#### Required work:
Using the entries below, write out the line with "Click the 'No comments yet.' heading", the line with "Viewport: 1674px width, 674px height.", and every line in between, exactly as each is written.

#### Data provided:
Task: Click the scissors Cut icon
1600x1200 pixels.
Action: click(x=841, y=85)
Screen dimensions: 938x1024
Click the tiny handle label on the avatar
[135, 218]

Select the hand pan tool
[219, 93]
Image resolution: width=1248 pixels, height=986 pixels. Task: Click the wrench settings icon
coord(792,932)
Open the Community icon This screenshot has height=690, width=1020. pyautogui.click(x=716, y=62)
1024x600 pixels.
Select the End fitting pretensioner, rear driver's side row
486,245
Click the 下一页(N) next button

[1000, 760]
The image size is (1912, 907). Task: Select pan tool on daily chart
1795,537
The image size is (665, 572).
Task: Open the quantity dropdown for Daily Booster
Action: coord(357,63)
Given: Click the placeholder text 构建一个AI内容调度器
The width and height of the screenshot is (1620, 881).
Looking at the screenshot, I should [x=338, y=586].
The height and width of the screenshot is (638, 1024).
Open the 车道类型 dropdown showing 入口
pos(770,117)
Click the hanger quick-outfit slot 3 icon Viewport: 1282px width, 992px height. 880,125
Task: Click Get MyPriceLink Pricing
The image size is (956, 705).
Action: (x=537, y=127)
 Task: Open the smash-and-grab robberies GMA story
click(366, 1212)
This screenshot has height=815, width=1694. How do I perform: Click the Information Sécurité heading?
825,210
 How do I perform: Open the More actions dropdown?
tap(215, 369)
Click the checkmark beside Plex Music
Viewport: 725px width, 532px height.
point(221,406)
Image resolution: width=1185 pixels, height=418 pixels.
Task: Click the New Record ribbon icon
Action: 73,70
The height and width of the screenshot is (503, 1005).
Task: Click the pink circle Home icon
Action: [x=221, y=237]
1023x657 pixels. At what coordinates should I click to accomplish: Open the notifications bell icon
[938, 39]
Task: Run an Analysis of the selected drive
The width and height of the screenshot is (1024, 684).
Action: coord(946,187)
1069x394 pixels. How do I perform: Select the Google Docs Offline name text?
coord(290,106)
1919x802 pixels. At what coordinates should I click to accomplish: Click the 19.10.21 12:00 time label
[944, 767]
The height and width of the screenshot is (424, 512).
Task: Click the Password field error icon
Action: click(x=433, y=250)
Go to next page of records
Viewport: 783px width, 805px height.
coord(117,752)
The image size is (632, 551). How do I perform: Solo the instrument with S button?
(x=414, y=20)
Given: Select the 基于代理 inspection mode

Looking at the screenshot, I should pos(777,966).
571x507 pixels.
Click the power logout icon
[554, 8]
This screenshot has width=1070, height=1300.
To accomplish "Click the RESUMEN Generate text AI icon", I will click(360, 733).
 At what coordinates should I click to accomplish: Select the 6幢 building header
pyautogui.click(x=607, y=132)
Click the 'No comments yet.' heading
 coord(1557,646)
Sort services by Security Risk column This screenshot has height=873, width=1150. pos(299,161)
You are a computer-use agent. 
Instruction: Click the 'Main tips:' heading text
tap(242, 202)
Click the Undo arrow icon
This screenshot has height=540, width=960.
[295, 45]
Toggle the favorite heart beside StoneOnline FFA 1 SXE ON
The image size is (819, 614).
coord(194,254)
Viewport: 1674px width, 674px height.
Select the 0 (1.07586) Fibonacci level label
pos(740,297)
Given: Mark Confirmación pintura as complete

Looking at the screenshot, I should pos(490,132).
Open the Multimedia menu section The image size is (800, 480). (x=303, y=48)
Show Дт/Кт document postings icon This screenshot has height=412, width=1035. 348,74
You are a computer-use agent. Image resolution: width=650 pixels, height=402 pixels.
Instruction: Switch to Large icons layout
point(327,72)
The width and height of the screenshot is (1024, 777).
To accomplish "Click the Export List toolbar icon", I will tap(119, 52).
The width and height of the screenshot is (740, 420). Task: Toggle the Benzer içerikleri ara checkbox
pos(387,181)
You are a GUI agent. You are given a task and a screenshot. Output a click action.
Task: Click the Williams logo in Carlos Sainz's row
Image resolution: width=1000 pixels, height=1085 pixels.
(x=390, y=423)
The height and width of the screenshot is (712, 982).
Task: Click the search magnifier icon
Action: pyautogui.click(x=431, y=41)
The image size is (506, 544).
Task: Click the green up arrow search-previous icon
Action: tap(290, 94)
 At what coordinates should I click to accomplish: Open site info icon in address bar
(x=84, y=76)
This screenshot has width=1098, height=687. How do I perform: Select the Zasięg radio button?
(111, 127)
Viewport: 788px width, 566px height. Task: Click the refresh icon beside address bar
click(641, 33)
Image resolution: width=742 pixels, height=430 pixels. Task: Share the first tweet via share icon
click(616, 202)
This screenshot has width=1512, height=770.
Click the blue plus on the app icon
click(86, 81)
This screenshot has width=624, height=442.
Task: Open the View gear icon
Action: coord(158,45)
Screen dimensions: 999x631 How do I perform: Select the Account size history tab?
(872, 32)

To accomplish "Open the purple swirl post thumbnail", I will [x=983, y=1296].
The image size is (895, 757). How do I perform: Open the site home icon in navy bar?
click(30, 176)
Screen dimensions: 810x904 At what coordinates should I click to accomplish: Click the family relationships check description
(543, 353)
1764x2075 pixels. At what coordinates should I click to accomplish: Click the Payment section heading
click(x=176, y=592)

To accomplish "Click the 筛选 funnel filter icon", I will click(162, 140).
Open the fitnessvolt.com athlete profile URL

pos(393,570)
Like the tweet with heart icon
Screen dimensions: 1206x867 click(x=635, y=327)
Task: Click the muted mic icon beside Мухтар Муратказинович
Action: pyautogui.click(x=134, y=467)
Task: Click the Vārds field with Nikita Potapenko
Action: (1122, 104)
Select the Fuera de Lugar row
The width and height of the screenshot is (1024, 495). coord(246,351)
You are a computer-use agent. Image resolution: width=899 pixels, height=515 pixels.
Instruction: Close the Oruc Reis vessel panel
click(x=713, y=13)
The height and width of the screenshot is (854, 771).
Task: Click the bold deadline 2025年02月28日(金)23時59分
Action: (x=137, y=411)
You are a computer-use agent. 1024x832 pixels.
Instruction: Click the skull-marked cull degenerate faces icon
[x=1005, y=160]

#### Solution:
Click the 'No comments yet.' heading
 coord(1557,646)
Sort services by Security Risk column This screenshot has height=873, width=1150. pos(299,161)
You are a computer-use agent. 
Instruction: Click the 'Main tips:' heading text
tap(242, 202)
Click the Undo arrow icon
This screenshot has height=540, width=960.
[295, 45]
Toggle the favorite heart beside StoneOnline FFA 1 SXE ON
The image size is (819, 614).
coord(194,254)
Viewport: 1674px width, 674px height.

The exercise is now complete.